#ReadingNotes
Noble et al. The Left Hand of Equals. Onward! 2016. 13 pages.
What's the simplest possible design for equality in an object-oriented system? The authors range all over from Simula to Smalltalk to Self to Lisp to Java to Scala to object-capability systems like E. Some new to me ideas pop up:
- Autognostic objects: Objects can only look at their own representation, not another's. Smalltalk objects act like this, but not Simula (or Swift!) objects, which encapsulate at the class rather than the object boundary.

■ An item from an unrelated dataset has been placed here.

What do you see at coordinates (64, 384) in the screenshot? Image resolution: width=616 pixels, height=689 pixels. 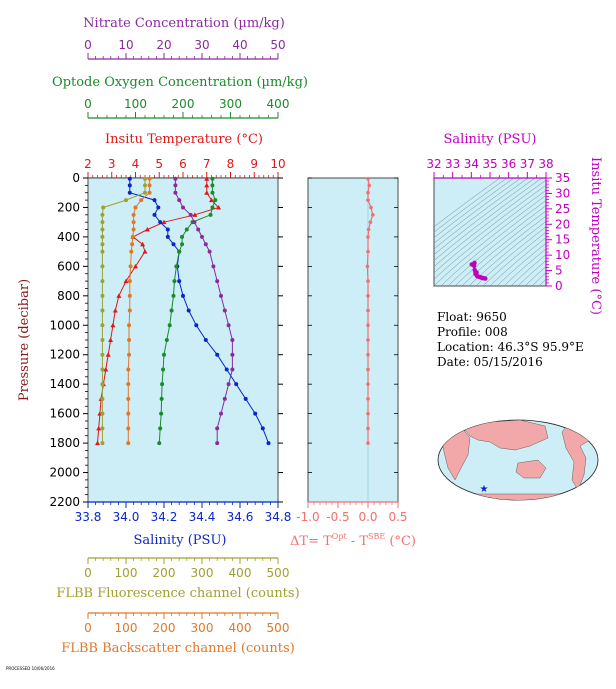 I see `pressure-tick-label: 1400` at bounding box center [64, 384].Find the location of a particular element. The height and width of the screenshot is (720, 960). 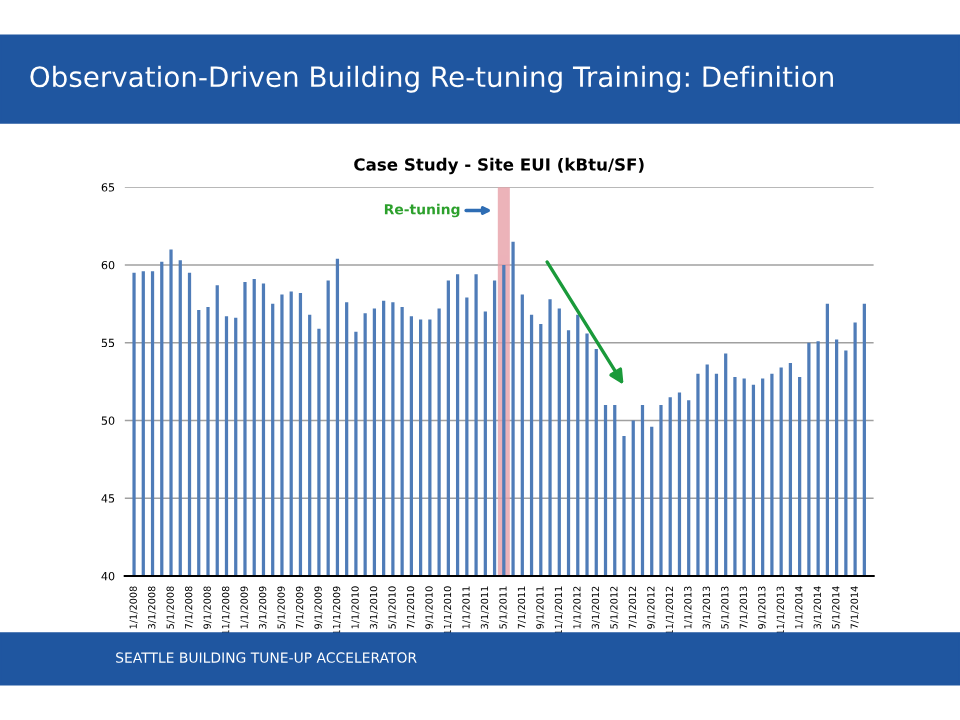

chart-subtitle: Case Study - Site EUI (kBtu/SF) is located at coordinates (499, 166).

Interestingly this allows still to ask if another object is identical to yourself, but not generally if an arbitrary object is reference equals to another from the outside. (Though mirror reflection can intentionally pierce this veil.)
- Trust implications of object messaging: left.equals(right) only means anything if we trust left to live up to its contract. This matters for stuff like collection.contains(other), where we trust the collection's contents but not the other object. This is demonstrated in detail in the context of the grant matcher problem from the object capabilities literature.
- Abstract vs Algebraic data types: AbDTs are objects. AlDTs are values whose representation is exposed. These unhelpfully share the same abbreviation as ADTs.
The writing in the first few paragraphs about Simula vs Smalltalk is worth reading just for fun and feel. The quotes from LeGuin's Left Hand of Darkness throughout are also a nice touch.